Zoom immagine Vita di Carlo Bianco:
spirito rivoluzionario
eroe fedele a Mazzini
spesso dimenticato

di Roberta Santoro
Carocci edita un intrigante volume:
nuove e valide teorie storiografiche
concernenti il Risorgimento in Italia


Quello che – lato sensu – possiamo definire Risorgimento, lungi dall’essere stato un movimento monolitico, come spesso una certa agiografia successiva vorrebbe farlo passare, fu in realtà ricchissimo di personalità e di “correnti” politiche spesso in netta antitesi tra loro. Una lettura un po’ stantia e scolastica spesso ha limitato a poche figure (Garibaldi e Mazzini su tutte) un periodo storico che in realtà fu più travagliato e complesso di come viene presentato e, ci si passi il termine, edulcorato. Insieme a personalità che, con i metri di giudizio della politica successiva potremmo definire liberaldemocratiche, vi furono veri e propri rivoluzionari: tra quest’ultimi non possiamo non citare due figure quali Filippo Buonarroti e Carlo Bianco. Mentre del primo «cospiratore di mestiere», come lo definì Montanelli, molto è stato scritto vista la sua partecipazione a quel celebre episodio della Rivoluzione francese passato alla storia come la Congiura degli eguali di François-Noël Babeuf, del secondo invece si sa poco o nulla. Il libro che oggi vi presentiamo “Terrorista per sistema, non per cuore”. Vita e pensiero di Carlo Bianco (Carocci, pp. 102, € 10,80), di Giuseppe Rizzo Schettino, laureato in Storia moderna alla Statale di Milano, aiuta a far luce sulla sua biografia e sulle sue idee, con particolare riferimento alle fasi della sua vita nel quale fu strettamente legato all’attività di Mazzini.

Angelo Francesco Chiaffredo Paolo Giovanni Bianco, secondo conte di Saint Jorioz, nasce a Torino il 10 aprile 1795, viene battezzato con questa sfilza di nomi ma sarà sempre chiamato Carlo. L’appartenenza della sua famiglia alla nobiltà di toga venne sancita l’11 febbraio 1791 quando Vittorio Amedeo III investì il padre di Bianco, Giovanni Battista, col titolo di conte del feudo di Saint Jorioz, situato nella regione della Savoia.

*Descrizione esercizio*
Porta avanti, per favore, l'articolo sulla vita di Carlo Bianco, ripartendo dopo la frase che termina con «situato nella regione della Savoia».

*Record del dataset*

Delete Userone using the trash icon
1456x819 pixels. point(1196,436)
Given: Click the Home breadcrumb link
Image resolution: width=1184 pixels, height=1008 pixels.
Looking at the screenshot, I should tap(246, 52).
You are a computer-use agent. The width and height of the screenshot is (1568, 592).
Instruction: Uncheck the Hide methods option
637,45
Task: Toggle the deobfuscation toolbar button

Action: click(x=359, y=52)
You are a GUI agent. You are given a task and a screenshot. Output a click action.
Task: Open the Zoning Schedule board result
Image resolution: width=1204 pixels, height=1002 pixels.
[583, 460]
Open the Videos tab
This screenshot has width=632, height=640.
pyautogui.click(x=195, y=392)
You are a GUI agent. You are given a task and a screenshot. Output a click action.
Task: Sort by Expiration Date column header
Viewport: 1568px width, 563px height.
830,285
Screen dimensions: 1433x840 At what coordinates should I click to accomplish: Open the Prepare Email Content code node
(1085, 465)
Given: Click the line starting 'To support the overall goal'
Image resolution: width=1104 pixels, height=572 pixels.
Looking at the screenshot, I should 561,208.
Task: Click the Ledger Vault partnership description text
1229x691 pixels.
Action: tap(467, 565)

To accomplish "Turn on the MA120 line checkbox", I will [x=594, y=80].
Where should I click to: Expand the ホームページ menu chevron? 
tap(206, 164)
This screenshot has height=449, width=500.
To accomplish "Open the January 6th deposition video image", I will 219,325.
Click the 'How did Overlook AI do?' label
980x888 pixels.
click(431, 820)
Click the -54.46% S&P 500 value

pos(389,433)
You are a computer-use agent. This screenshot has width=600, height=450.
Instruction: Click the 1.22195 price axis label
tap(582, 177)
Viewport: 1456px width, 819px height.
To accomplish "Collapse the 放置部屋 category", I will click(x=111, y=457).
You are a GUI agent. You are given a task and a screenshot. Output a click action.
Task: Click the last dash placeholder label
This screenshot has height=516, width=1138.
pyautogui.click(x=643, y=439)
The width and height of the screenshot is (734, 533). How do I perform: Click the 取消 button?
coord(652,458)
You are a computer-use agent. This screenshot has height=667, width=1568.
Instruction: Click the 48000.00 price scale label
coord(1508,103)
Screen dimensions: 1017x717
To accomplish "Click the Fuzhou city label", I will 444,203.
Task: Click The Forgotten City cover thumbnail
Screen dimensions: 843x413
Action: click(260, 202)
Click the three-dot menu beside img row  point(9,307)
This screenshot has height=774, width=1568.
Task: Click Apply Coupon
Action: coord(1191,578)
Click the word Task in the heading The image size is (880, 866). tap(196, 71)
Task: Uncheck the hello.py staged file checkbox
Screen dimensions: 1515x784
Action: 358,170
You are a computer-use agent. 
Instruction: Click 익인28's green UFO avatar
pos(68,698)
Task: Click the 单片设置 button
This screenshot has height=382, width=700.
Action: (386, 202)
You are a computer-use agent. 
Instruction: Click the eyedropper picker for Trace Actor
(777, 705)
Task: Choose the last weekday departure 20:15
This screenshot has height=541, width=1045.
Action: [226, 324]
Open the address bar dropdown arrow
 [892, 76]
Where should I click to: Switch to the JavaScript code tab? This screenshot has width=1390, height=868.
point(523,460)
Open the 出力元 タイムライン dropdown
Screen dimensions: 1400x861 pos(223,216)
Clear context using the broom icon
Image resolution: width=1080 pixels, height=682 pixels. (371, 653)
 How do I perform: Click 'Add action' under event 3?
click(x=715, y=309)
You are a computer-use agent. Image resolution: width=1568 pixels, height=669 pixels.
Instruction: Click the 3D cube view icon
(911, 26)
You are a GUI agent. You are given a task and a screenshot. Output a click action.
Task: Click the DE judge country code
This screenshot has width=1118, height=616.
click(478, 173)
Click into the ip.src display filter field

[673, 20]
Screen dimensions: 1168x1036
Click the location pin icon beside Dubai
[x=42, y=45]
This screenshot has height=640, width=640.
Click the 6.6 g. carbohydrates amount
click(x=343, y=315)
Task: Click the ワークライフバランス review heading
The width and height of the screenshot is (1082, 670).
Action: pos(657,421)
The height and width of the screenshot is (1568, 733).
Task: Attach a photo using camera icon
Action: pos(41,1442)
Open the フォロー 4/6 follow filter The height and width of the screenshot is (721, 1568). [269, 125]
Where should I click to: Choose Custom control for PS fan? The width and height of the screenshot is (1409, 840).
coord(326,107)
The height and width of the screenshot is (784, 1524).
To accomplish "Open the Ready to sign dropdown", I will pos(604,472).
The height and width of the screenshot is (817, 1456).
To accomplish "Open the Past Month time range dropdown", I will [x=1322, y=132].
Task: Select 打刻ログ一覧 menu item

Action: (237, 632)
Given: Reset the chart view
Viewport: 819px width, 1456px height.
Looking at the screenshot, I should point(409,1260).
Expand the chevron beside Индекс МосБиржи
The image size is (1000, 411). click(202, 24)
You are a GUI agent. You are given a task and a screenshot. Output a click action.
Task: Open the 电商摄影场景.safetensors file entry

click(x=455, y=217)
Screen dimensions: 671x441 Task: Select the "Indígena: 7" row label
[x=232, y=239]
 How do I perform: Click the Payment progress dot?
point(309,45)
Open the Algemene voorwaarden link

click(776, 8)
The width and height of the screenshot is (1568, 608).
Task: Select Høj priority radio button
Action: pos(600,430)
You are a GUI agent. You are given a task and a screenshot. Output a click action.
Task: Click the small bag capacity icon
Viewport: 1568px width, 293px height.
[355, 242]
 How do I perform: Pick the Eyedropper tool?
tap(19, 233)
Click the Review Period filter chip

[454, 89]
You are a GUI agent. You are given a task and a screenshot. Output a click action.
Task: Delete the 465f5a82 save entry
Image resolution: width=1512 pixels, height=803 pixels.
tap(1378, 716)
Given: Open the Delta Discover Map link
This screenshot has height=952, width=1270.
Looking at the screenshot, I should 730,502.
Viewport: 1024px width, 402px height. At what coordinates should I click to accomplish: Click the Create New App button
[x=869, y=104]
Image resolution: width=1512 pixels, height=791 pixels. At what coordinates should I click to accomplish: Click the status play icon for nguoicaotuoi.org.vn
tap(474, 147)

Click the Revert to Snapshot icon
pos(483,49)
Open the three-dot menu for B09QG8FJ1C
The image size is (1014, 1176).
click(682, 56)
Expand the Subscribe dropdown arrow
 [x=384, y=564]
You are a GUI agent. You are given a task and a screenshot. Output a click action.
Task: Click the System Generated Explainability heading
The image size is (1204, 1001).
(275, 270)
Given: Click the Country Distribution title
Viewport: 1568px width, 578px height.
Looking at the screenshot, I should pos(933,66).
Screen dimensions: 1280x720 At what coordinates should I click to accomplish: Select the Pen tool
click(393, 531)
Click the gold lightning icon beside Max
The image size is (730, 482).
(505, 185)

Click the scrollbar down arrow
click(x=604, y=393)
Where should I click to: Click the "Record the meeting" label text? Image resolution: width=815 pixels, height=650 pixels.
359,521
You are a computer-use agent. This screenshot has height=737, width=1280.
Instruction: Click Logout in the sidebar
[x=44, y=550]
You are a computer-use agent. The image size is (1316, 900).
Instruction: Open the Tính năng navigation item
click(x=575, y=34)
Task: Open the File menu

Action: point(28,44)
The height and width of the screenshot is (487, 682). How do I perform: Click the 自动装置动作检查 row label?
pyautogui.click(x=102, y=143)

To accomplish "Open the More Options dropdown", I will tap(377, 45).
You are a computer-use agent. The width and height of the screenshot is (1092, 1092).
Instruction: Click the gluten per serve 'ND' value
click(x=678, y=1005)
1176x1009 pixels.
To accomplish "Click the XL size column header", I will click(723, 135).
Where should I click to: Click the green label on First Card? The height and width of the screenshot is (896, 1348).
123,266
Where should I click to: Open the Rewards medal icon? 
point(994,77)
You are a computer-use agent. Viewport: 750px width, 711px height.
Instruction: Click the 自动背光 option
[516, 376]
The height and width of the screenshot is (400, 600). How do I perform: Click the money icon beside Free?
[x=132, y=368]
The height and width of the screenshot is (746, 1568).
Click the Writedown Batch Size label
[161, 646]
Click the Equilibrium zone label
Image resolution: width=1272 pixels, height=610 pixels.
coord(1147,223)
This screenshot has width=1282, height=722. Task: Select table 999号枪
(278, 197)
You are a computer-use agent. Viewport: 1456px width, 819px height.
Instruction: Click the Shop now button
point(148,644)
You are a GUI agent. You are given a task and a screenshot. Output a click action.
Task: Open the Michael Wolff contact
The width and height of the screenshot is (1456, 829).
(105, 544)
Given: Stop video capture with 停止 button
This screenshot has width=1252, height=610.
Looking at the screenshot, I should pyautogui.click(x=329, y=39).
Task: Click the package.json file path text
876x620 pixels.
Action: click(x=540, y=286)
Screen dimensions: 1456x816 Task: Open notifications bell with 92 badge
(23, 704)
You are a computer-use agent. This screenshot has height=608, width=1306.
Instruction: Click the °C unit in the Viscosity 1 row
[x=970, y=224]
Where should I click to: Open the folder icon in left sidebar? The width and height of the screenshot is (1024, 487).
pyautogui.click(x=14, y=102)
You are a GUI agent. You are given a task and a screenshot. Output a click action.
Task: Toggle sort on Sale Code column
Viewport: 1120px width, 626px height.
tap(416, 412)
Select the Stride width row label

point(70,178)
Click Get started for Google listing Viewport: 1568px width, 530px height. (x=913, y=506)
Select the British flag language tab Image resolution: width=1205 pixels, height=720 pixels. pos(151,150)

*Il risultato*
Uno degli intenti dell’agile volume è quello di dimostrare come Mazzini impedì che la linea politica della Giovine Italia si spostasse a sinistra, così da non precludersi l’appoggio della borghesia italiana. Infatti, come ben riassume l’autore: «Il ligure non volle essere confuso con chi era pronto a piantare alberi della libertà o, peggio, innalzare ghigliottine sulla pubblica piazza contro i nemici della rivoluzione nazionale».

 

La Giovine Italia

L’attività sovversiva costrinse Mazzini a rifugiarsi a Marsiglia, dove, nel 1831, organizzò un nuovo movimento politico chiamato Giovine Italia. Lo scopo dell’associazione era l’unione degli stati italiani in un’unica repubblica, visto come unico modo per liberare l’Italia dall’invasione degli stranieri. Per raggiungere questo obiettivo era necessario dar vita a un’insurrezione popolare.

La liberazione non si poteva auspicare con la partecipazione di pochi, ma solo grazie all’intervento delle masse. Rinunciando a ogni apporto esterno.

Il ligure fece entrare Bianco nella Giovine Italia innanzitutto per l’amicizia che univa i due, ma vi erano anche altri motivi che contribuirono al suo inserimento.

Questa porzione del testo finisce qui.